The Marine Corps should go the final step and allow women candidates who have washed out of the Infantry Officer Course the option to attempt it a second time, just like the men.
The Corps recently revised the requirements for the Infantry Officers Course to allow all female company grade officers a chance to apply. This pool of applicants, ranging from new graduates of The Basic School to seasoned fleet captains, reflects the pool the Marines pull from for male applicants.
A further revision stipulates that women candidates must now score a first class on the male physical fitness test — just like the men.
Though the two revisions are big steps toward equal opportunity, one last step remains conspicuously absent.
In a Washington Post op-ed this year, failed IOC candidate 2nd Lt. Sage Santangelo cited the lack of a second chance as a key contributor to the failure rate among women — so far 100 percent.
The hangup is on the Combat Endurance Test, a grueling 14-hour physical exam that is shrouded in secrecy and requires an almost perfect physical fitness score to complete.

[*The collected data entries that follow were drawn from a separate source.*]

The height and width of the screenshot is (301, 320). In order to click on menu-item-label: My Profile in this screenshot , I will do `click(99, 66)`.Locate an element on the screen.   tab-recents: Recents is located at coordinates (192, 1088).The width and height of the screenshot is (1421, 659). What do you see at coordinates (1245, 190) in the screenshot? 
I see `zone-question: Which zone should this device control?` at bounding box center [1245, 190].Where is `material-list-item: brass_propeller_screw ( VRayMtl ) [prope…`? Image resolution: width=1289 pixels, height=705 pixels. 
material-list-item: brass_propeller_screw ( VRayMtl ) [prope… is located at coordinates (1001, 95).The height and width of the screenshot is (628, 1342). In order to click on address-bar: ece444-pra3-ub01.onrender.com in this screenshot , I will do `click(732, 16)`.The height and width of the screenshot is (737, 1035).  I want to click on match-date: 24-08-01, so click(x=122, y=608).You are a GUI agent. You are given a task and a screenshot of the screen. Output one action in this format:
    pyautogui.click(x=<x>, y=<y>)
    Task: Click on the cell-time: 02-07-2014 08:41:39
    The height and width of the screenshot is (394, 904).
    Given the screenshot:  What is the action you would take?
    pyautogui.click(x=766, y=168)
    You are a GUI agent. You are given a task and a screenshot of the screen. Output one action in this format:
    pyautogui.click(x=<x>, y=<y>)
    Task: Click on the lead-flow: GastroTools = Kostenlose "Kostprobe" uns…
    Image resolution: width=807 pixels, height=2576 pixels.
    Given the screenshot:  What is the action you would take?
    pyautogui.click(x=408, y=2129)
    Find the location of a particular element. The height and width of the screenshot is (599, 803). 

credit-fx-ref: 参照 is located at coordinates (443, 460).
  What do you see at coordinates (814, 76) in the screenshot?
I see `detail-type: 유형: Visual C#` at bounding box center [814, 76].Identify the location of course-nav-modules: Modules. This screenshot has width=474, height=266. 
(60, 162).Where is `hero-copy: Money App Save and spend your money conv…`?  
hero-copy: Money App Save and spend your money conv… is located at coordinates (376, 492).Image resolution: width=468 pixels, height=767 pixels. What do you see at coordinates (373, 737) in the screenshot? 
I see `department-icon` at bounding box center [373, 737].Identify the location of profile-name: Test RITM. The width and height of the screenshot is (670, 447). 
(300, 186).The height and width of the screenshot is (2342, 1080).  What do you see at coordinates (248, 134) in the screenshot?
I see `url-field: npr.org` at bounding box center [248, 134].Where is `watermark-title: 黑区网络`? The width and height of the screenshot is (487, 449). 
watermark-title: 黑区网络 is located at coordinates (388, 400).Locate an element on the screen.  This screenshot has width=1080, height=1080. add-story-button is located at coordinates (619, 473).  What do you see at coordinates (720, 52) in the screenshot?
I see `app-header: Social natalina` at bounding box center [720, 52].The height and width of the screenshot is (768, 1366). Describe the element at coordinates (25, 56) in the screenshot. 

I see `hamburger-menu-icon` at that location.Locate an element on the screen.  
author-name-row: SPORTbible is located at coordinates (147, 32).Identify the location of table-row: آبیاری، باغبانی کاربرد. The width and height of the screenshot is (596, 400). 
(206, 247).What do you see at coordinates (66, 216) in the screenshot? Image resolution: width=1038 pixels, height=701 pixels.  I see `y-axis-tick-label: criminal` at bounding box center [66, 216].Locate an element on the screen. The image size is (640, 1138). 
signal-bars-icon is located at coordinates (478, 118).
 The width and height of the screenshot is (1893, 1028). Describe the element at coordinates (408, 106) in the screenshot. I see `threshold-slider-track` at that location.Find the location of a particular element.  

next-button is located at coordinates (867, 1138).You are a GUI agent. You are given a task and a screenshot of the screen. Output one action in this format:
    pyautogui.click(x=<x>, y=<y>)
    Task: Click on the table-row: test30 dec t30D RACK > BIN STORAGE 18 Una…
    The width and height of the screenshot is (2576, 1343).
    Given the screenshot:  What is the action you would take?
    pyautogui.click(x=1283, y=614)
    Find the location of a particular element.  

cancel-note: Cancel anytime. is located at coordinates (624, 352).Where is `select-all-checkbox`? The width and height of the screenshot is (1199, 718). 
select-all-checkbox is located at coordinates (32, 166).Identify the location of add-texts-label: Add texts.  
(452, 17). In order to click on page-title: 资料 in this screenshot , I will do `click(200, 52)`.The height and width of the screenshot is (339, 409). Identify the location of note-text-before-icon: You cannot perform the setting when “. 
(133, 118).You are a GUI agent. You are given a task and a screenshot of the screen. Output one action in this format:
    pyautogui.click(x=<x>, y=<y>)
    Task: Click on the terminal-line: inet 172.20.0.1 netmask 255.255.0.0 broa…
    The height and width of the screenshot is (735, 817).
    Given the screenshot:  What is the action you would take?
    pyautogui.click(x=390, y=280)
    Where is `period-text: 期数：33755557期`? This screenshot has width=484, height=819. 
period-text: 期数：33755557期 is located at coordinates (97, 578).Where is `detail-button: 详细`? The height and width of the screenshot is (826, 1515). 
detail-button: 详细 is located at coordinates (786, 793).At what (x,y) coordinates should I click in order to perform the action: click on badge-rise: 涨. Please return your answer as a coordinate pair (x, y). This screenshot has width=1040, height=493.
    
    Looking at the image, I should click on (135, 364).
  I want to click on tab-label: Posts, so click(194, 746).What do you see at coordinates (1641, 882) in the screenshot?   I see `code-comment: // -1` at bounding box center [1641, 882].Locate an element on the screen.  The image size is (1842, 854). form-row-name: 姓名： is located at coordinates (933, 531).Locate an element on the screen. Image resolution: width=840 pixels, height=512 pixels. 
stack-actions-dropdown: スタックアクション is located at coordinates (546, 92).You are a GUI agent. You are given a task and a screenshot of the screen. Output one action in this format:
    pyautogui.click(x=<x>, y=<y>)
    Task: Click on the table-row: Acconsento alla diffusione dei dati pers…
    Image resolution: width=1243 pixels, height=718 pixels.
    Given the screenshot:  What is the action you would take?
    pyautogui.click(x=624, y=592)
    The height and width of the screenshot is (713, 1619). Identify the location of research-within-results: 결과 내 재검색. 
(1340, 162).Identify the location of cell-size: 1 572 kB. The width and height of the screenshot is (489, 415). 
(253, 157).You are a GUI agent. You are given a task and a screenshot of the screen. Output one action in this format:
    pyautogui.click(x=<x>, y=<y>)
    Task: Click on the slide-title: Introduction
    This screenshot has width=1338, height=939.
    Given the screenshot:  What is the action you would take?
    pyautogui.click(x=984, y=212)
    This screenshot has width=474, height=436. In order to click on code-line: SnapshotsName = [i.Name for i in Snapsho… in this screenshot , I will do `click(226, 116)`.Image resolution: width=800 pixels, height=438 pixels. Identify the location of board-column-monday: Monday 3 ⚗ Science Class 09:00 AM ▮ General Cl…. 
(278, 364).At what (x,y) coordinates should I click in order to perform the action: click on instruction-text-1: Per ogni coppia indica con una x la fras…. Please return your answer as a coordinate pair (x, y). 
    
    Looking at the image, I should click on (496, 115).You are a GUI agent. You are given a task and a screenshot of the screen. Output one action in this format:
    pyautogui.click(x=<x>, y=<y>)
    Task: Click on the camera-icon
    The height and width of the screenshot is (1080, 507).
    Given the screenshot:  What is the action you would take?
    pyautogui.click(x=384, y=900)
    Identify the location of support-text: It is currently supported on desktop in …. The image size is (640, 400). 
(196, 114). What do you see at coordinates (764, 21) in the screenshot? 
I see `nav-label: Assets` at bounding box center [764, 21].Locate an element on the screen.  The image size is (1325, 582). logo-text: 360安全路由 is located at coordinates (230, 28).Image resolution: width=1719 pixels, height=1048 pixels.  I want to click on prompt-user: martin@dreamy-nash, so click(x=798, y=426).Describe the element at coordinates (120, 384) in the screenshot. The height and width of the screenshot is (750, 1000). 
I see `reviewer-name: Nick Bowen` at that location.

Without knowing what’s coming, some Marines exhaust their energy in the first legs of the exam. On their second attempt, those male Marines know what they’re facing — and are more likely to pass. It’s not just physical fitness and experience in these cases, but direct knowledge of the rigors of the test which makes the difference.
To promote true equality, the Corps should consider granting women the same opportunity.